No caso das análises filogenéticas de parcimônia usando dados moleculares, devem-se interpretar os dados com um todo, porém, faz-se necessário a visão de uma “gama” maior de dados e interpretação na forma de grupo. Assim, desconsiderar-se-á dados que venham a possuir informação não representante de “um todo”. A análise simultânea é uma ferramenta bastante útil se considerarmos os dados como um todo. Mas, via de regra, deve-se ponderar quando é possível analisar e desenvolver a hipótese a partir de modelos com máxima parcimônia. O uso de análises particionadas, i.e., com vários conjuntos de dados sendo analisados separadamente, servem de evidências preliminares para posterior organização da análise dos dados
Afinal...
Não se devem considerar as análises particionadas como sendo fatores últimos de evidência para uma hipótese, caso haja qualquer probabilidade da hipótese obtida ser mais frágil do que aquela derivada de uma análise com evidência total. Essa fragilidade pode ser registrada quando a hipótese não assume máxima parcimônia ou quando não pode assumir registro empírico.
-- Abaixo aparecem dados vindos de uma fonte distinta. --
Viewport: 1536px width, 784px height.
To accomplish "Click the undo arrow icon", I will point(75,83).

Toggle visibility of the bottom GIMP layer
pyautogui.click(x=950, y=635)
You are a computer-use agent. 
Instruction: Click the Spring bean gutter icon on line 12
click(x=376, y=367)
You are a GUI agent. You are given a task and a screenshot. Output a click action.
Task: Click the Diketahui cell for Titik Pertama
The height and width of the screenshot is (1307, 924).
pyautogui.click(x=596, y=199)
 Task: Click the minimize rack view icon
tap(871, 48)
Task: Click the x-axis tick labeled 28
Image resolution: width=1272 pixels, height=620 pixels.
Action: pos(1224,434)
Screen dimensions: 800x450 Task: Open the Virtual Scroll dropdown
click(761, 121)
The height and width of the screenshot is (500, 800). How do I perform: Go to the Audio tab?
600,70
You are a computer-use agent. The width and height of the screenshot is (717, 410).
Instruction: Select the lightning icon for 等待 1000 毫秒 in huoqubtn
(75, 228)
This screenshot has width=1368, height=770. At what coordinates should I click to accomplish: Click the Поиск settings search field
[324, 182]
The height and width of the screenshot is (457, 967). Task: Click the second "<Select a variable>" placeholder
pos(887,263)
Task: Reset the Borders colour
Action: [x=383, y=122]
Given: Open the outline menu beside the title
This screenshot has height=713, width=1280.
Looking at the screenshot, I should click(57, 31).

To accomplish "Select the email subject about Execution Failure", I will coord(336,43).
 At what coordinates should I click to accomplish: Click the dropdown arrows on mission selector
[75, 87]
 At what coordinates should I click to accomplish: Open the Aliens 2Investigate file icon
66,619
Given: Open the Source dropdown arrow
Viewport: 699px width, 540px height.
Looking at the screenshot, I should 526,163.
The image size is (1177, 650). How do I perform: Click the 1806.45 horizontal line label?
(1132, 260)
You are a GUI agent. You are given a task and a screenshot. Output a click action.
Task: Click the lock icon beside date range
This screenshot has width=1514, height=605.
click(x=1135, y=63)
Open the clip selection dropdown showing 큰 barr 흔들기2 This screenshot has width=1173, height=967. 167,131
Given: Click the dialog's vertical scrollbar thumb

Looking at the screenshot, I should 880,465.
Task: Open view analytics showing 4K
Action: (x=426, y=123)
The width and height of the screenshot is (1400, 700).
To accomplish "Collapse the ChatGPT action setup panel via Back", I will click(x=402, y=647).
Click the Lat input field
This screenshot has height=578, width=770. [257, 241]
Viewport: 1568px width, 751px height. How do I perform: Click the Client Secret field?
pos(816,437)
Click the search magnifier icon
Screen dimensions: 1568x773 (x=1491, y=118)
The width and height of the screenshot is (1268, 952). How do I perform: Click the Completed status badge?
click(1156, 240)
Uma possível solução para conjuntos de dados muito grandes é a utilização de modelos combinados: (1) filogenias prévias com os vários marcadores sendo analisados separadamente e de forma paralela, que podem ser comparadas com filogenias provenientes de outros conjuntos de dados (como morfológicos, comportamentais, ecológicos, etc). Elas podem servir para analisar o potencial de resolução das relações filogenéticas de determinados dados; e (2) análises de evidência total, para a obtenção de filogenias robustas e melhor resolvidas em todos (ou pelo menos na maior parte) dos nós da árvore.
Referências
FITZHUGH, K, The ‘requirement of total evidence’ and its role in phylogenetic systematics. Biology and Philosophy, Springer Press,
NEY, M. e KUMAR, S. Molecular evolution and phylogenetics.